[Saved entries]

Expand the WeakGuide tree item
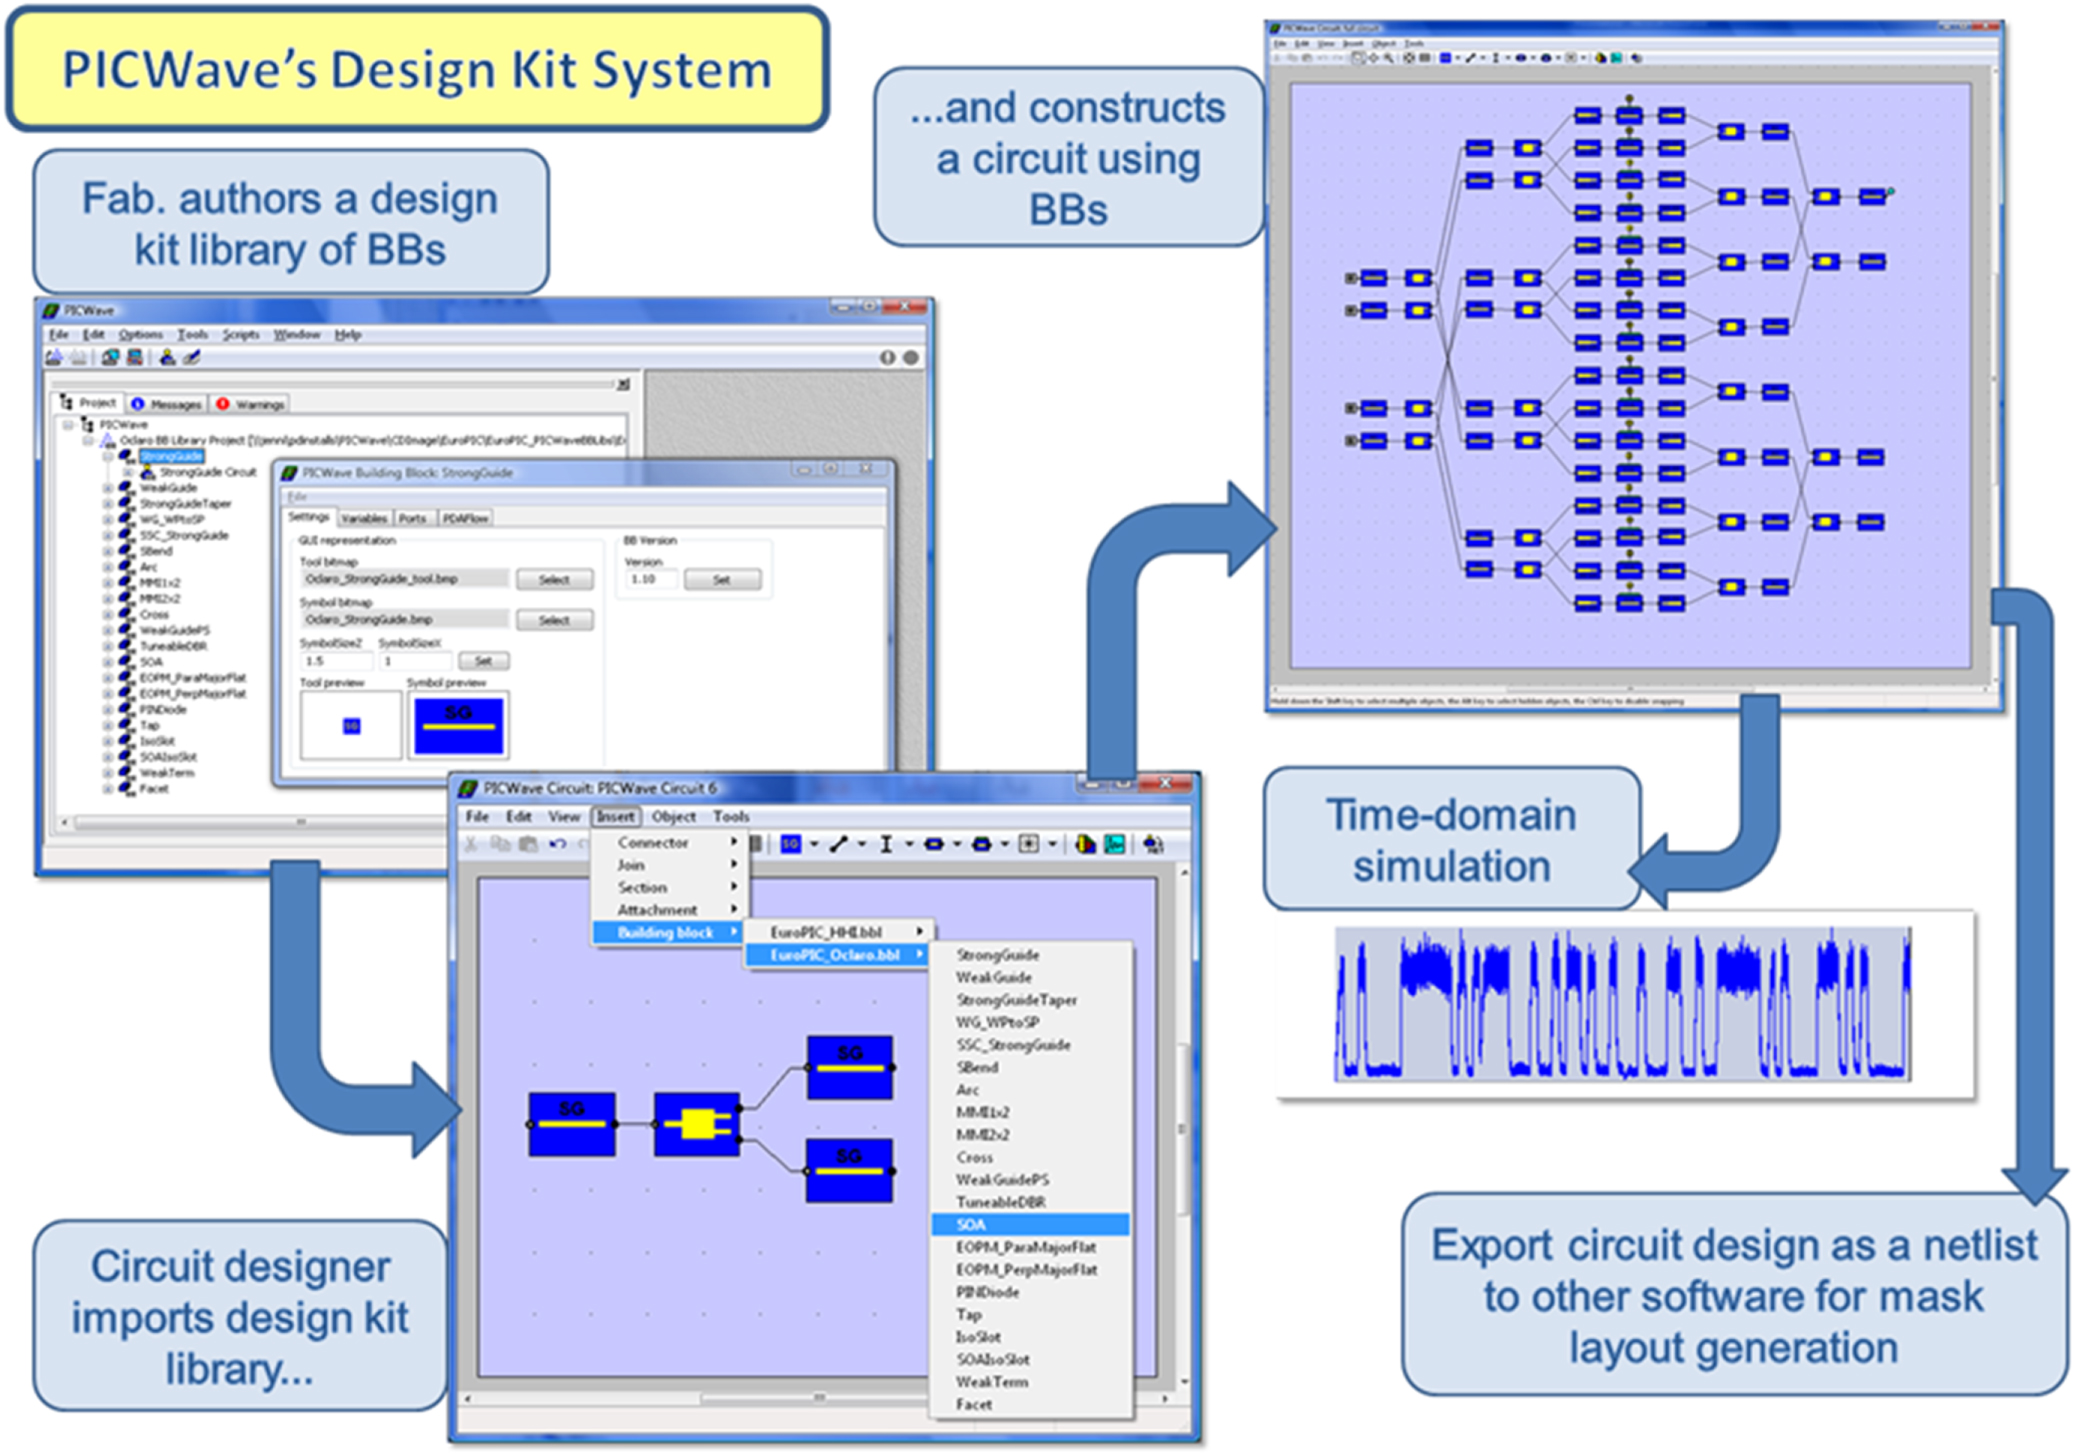Viewport: 2075px width, 1456px height. coord(108,487)
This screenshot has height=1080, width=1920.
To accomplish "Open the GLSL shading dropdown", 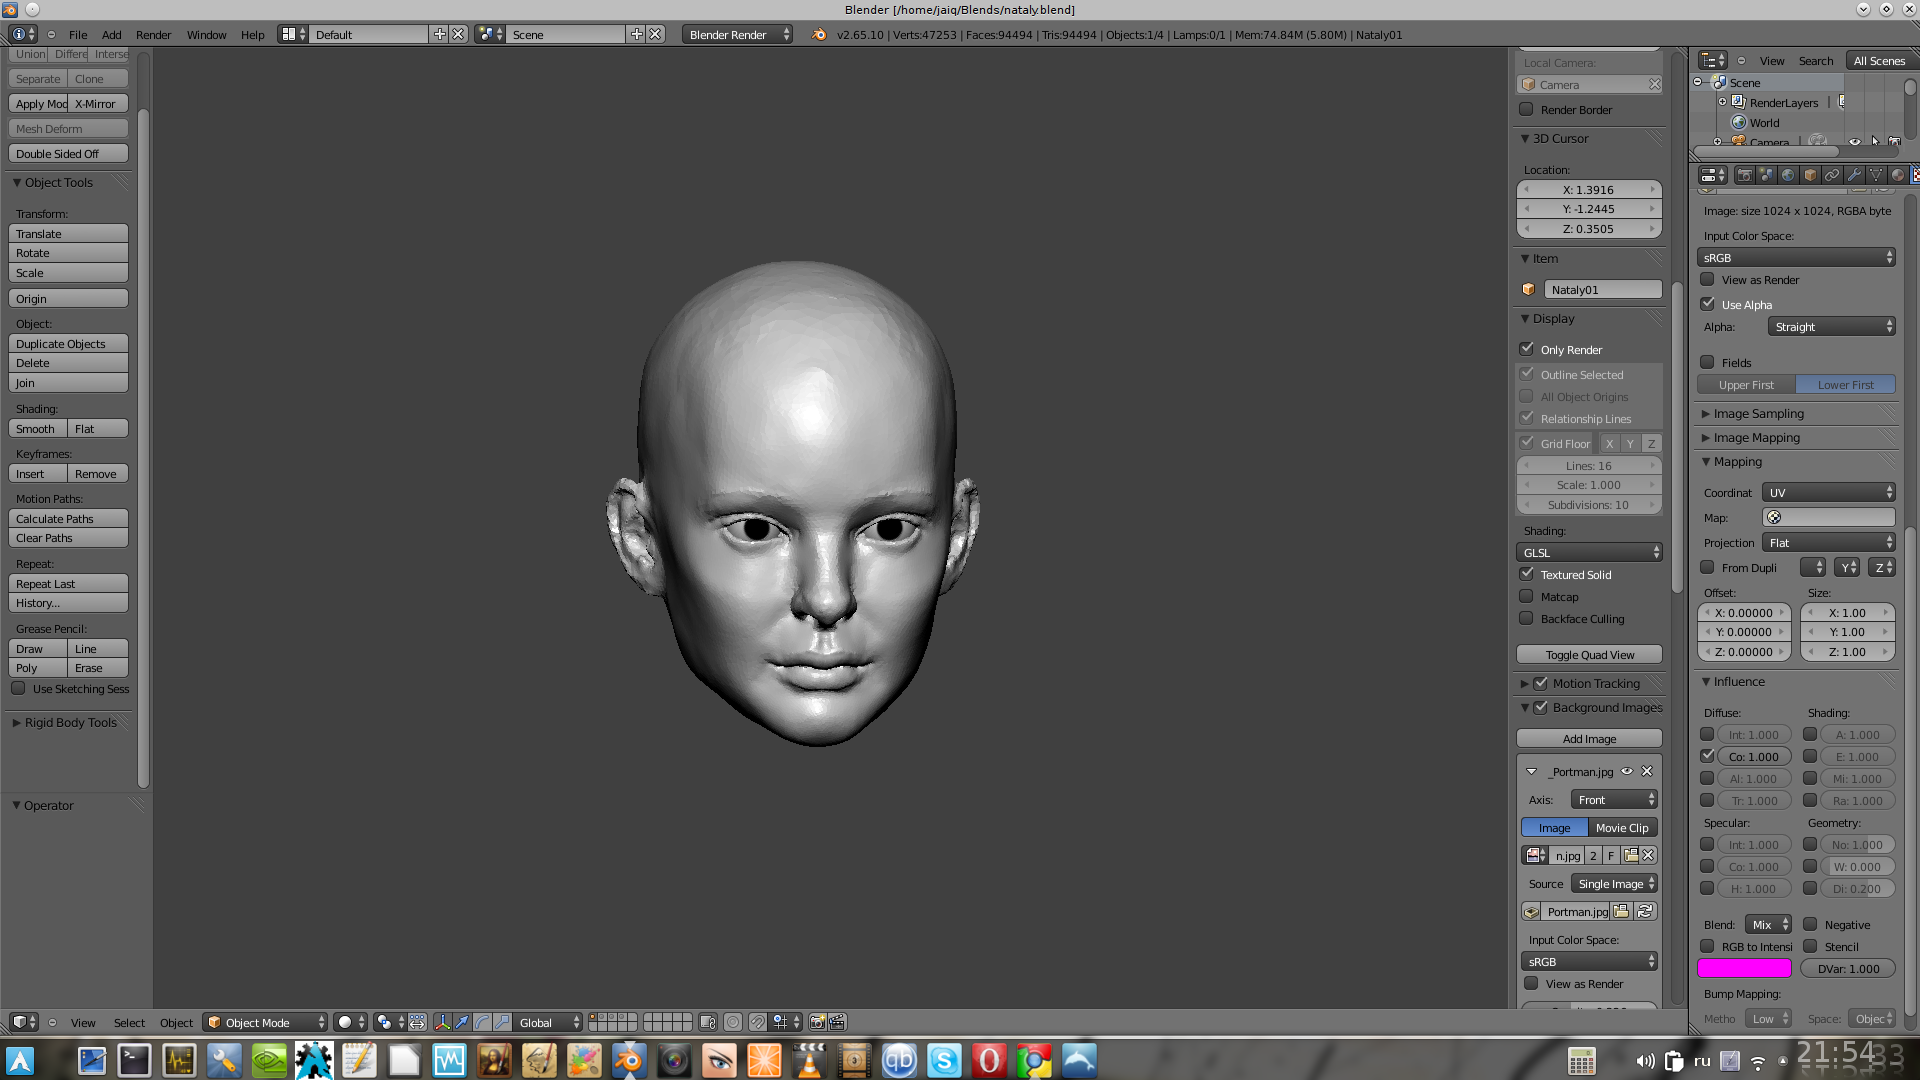I will coord(1589,553).
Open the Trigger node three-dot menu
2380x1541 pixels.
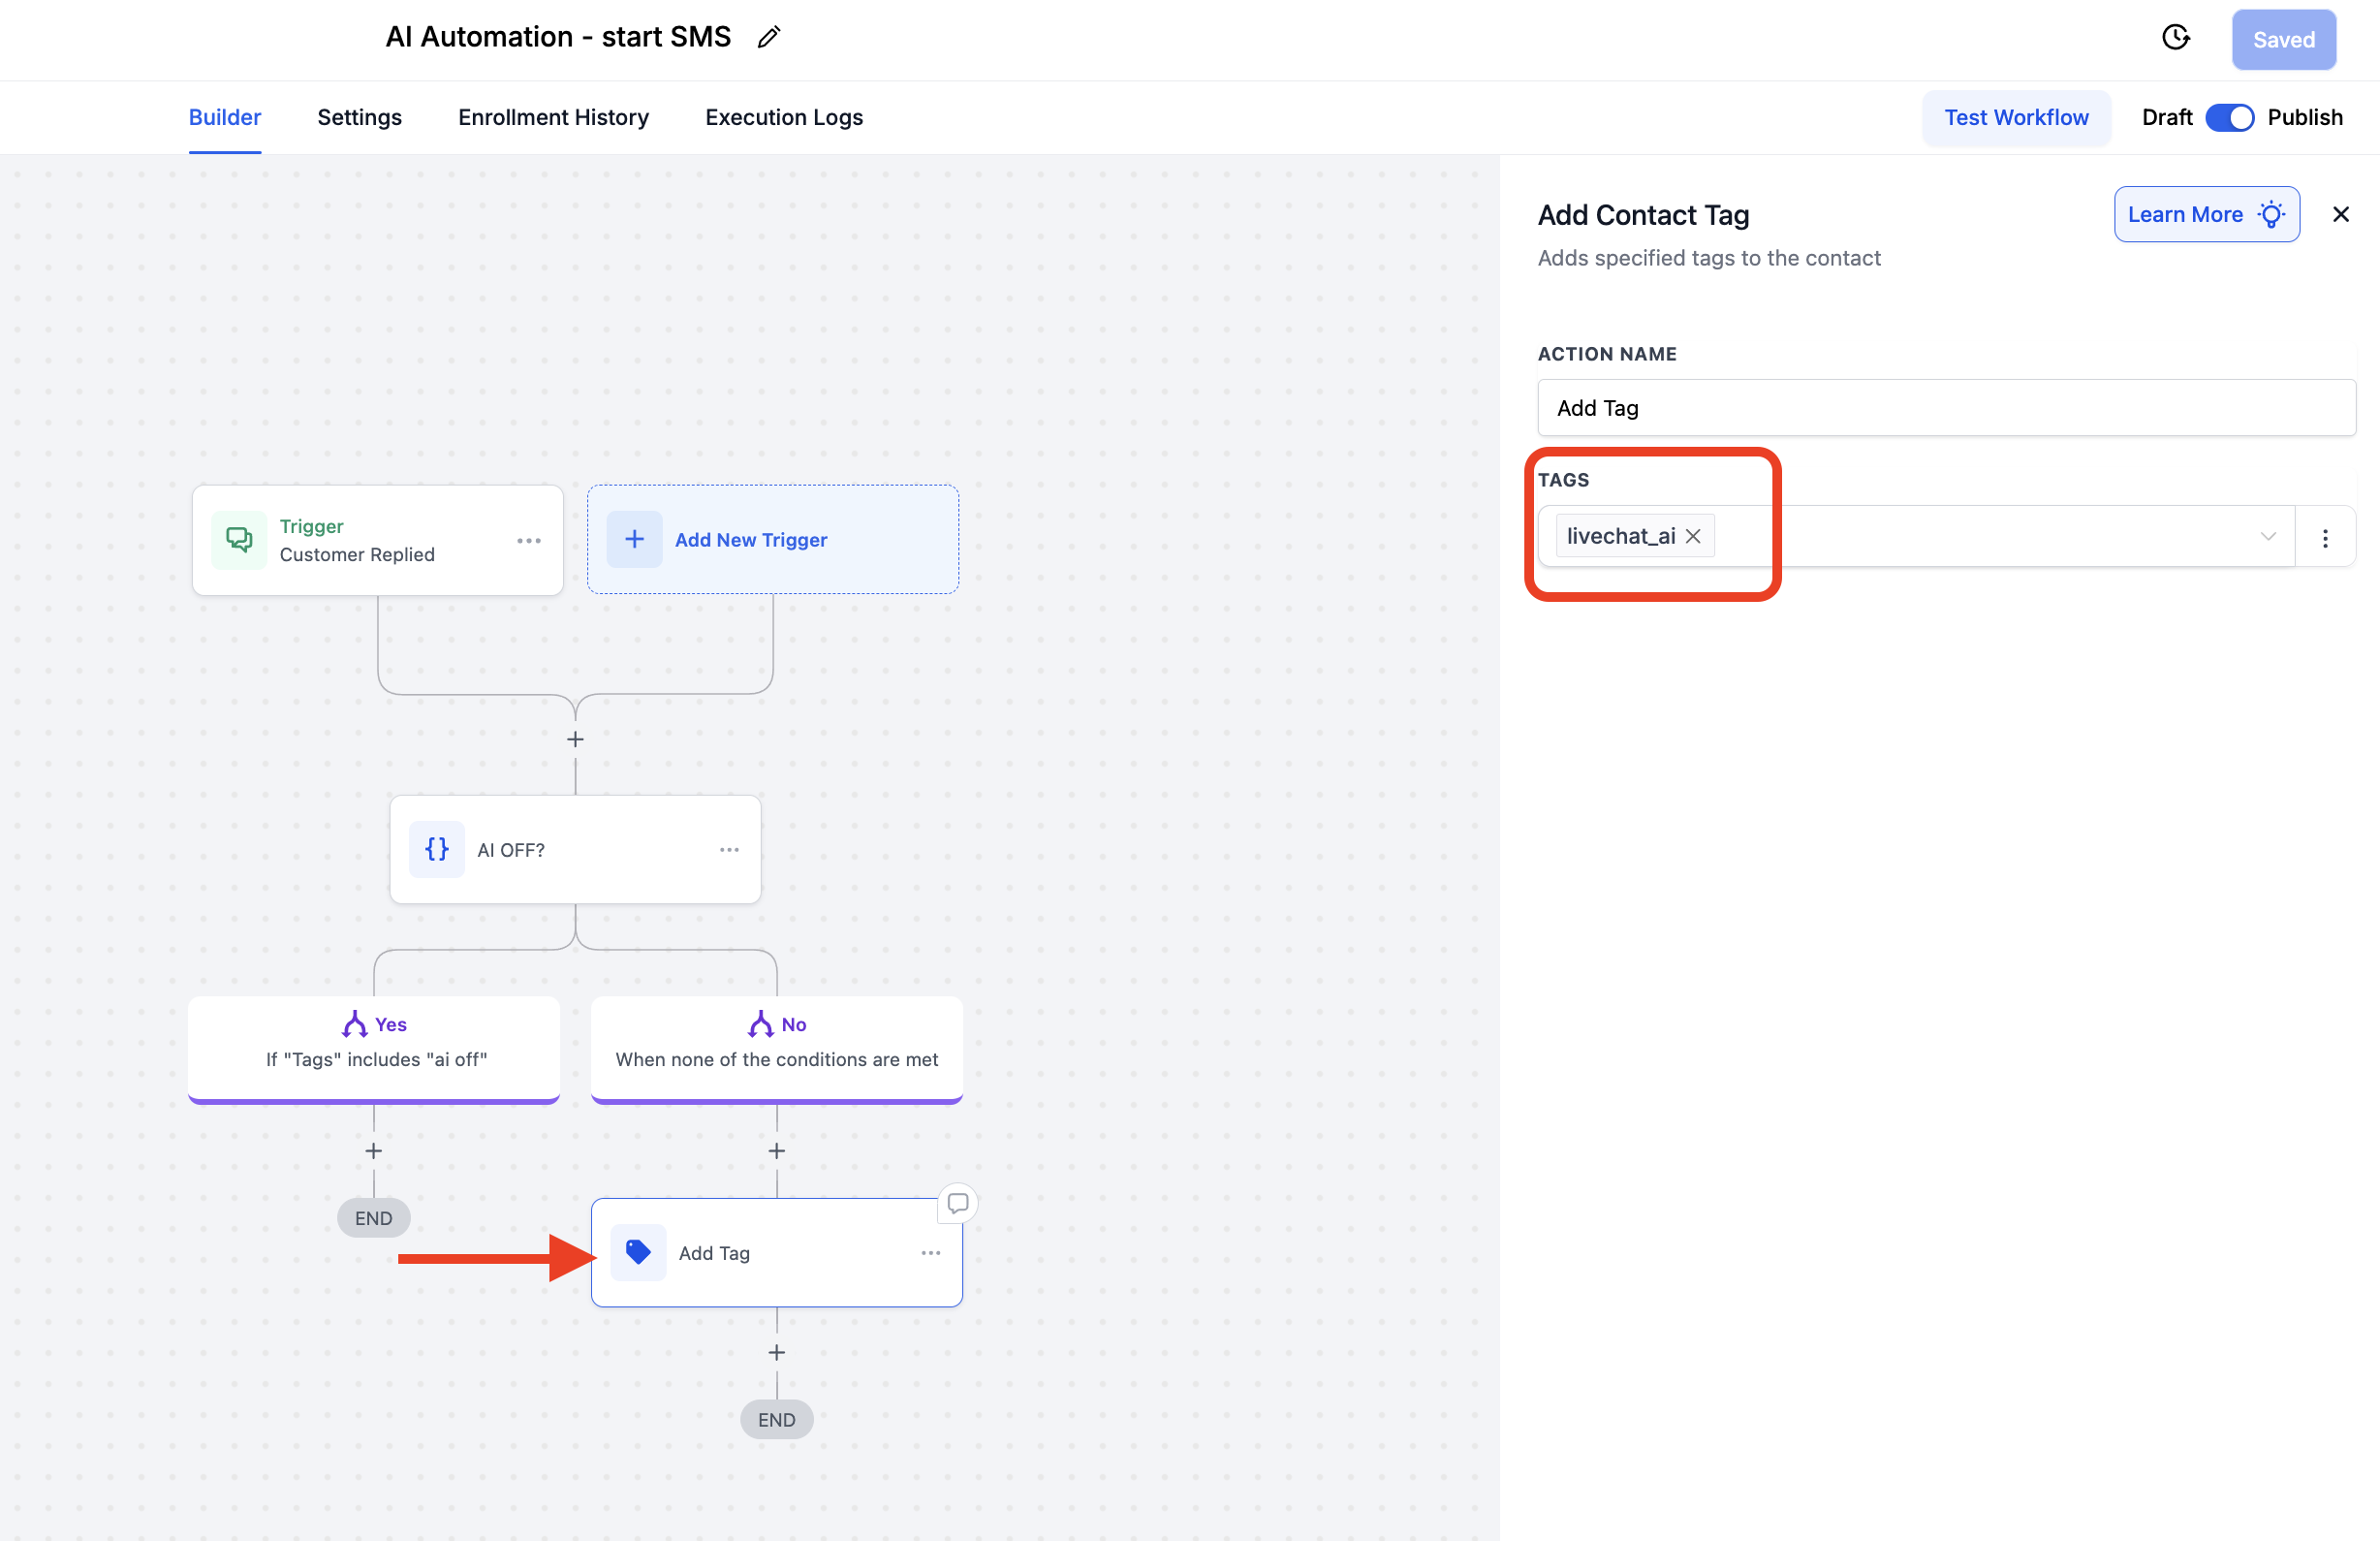[529, 540]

- _BRIEF_: When you find the line that contains "Open the Trigger node three-dot menu", retype it and every line after it through the end of the data above, exactly, with no pictures.

- _EXERCISE RESPONSE_:
Open the Trigger node three-dot menu
2380x1541 pixels.
[529, 540]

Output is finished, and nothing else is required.